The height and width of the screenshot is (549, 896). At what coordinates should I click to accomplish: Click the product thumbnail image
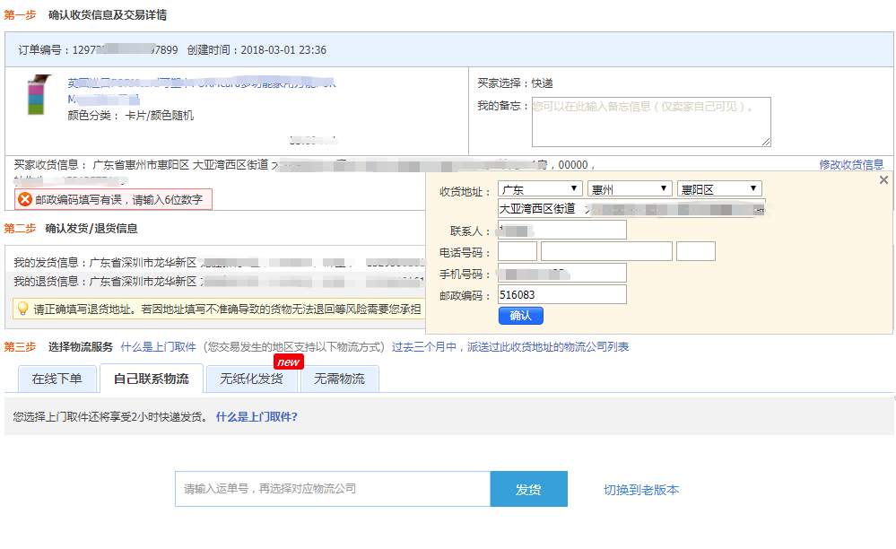click(x=36, y=96)
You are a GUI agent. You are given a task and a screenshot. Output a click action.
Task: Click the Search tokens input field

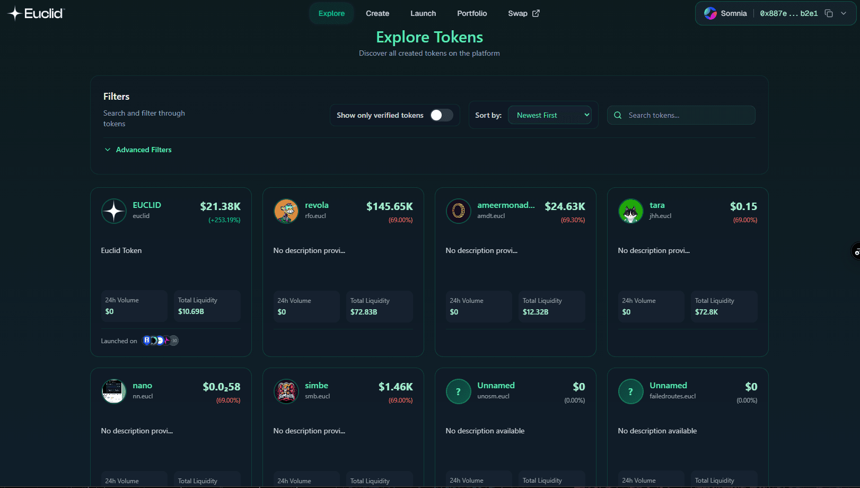click(688, 115)
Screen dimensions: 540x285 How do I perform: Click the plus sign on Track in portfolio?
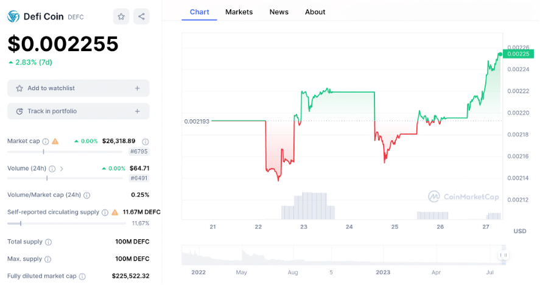pos(137,111)
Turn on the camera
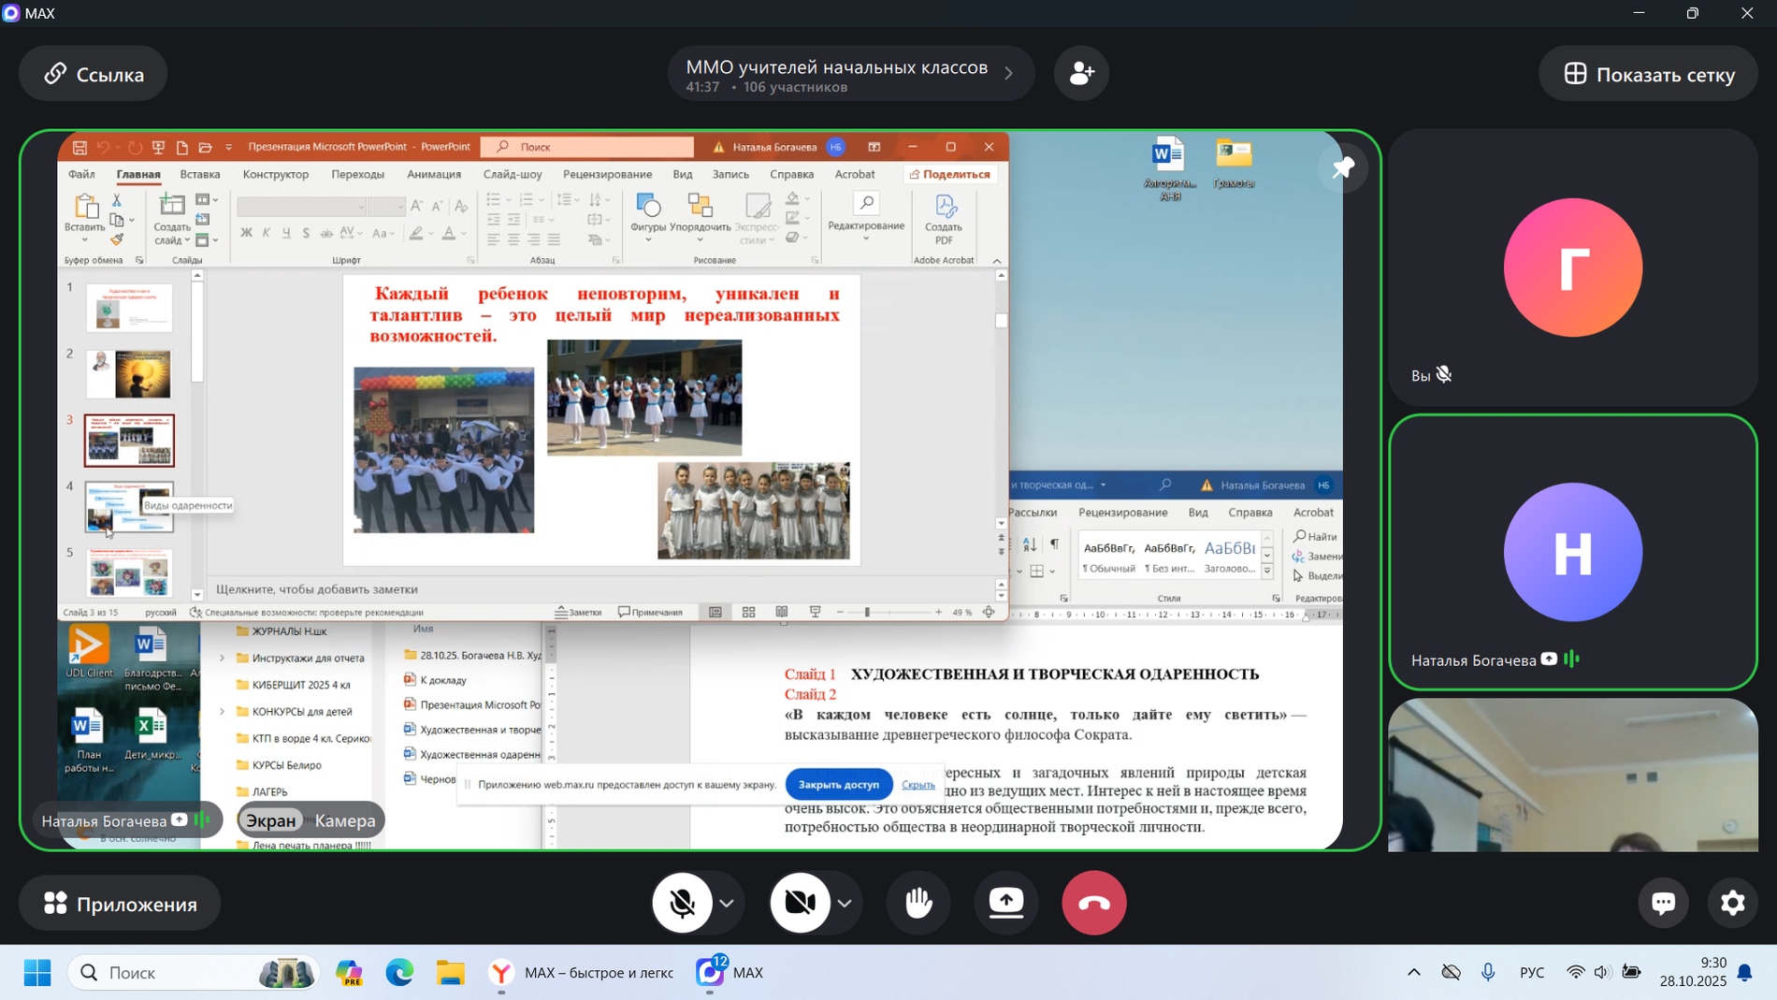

## Task description
Repeat all of the lines above word for word, leaving out the pictures.

## Written solution
The height and width of the screenshot is (549, 896). At what coordinates should I click to accomplish: Click the product thumbnail image
click(x=36, y=96)
You are a GUI agent. You are given a task and a screenshot. Output a click action.
Task: Click the Search tokens input field

click(688, 115)
Screen dimensions: 540x285 How do I perform: Click the plus sign on Track in portfolio?
pos(137,111)
Turn on the camera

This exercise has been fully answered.